Magic 8-Ball says “Working-Class Living Conditions.”
Nate discusses his writing process in detail in his paper – he used Tinderbox to organize his notes and plan the construction of the piece, and tested his final structrure in Gzz, an implementation of Ted Nelson’s zzstructure system that forms part of ZigZag.
Again, William Gillespie’s excellent “Letter to Linus,” cited in Nate’s paper, provides an antecedent, this time in being a text-inscribed regular solid, albeit a virtual one. Nate originally thought to do his work as a cube, but settled on a more complex structure that had implicit groupings within it. While William’s project is more geometrically modest, less photographic and photogenic, and is not the unusual sort of documentary endeavor that the Fullerine is, it is nicer to read, and the smaller number of sides there connected to each other in more palpable ways.
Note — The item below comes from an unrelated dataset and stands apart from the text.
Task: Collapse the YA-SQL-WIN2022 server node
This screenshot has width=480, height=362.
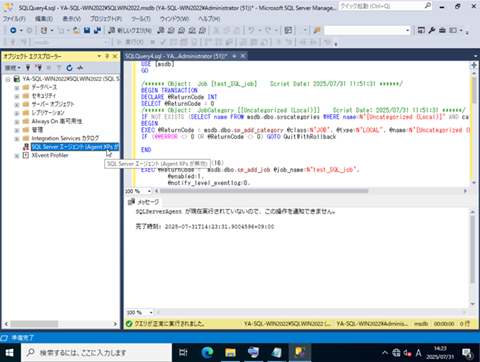Action: coord(8,79)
The audio material was interesting to me as a Philadelphia resident, but not gripping, and I couldn’t really track the track number of each different face I was looking at and listen appropriately – I just played the CD. While I liked the way photos and texts were arranged on the polyhedron, and I did learn some about the city from the work, I’m not sure this is an ideal way of engaging with Philadelphia history, at least in its current form. From speaking with Nate, I got the impression that he liked doing the project and writing about it as much as, if not more than, the specific sculptural outcome. The Fullerine did invite me to think about history in a more associative and less conclusive way, though, which is a rare offering.
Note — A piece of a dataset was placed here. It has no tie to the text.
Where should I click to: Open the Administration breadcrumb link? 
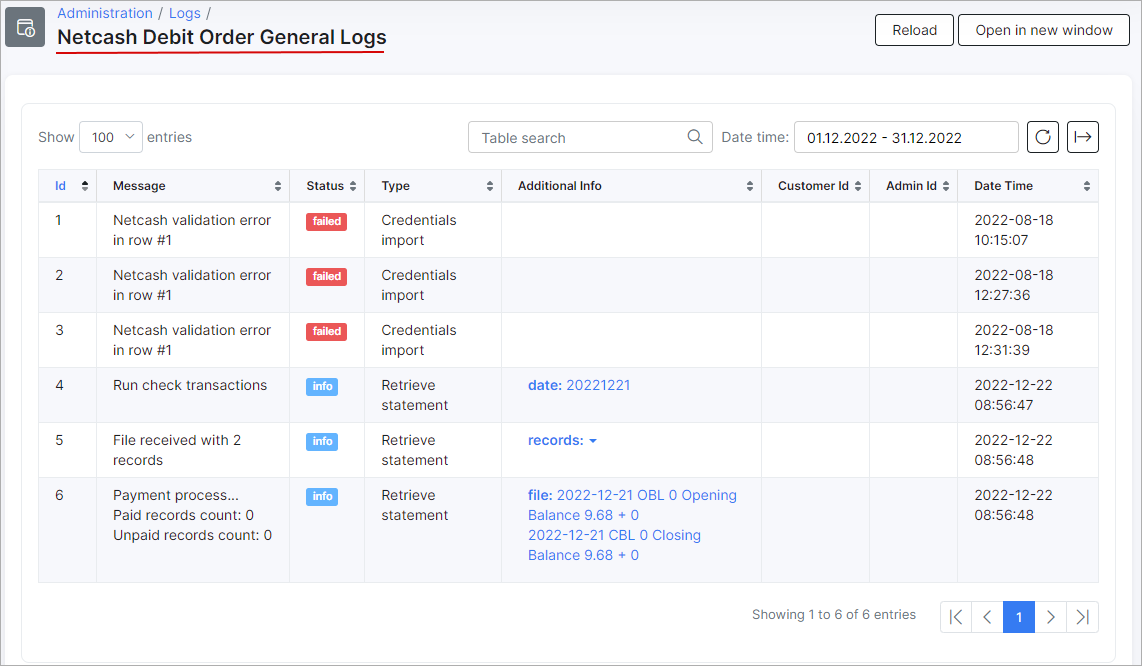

A bit of the isomorphic instructions.
One of the things I did liked a lot about the Fullerine was actually putting it together – something that most people who view and inhabit space with the sculpture won’t get to do. Maybe it’s the puzzle-solver in me, but I feel the act of assembling something like this can possibly add to the experience of making mental connections and reframing one’s view of a city and it’s past. Perhaps in this case it didn’t; it was just fun. But figuring out which quintet of triangles to attach to which has more interactive potential that does finding the right audio track on a CD, I think.
December 21st, 2007 at 7:19 am
[…] who aren’t at major research universities with full access to journals. This includes people at small liberal arts colleges, even if they write award-winning papers, and independent scholars, even if they regularly keynote […]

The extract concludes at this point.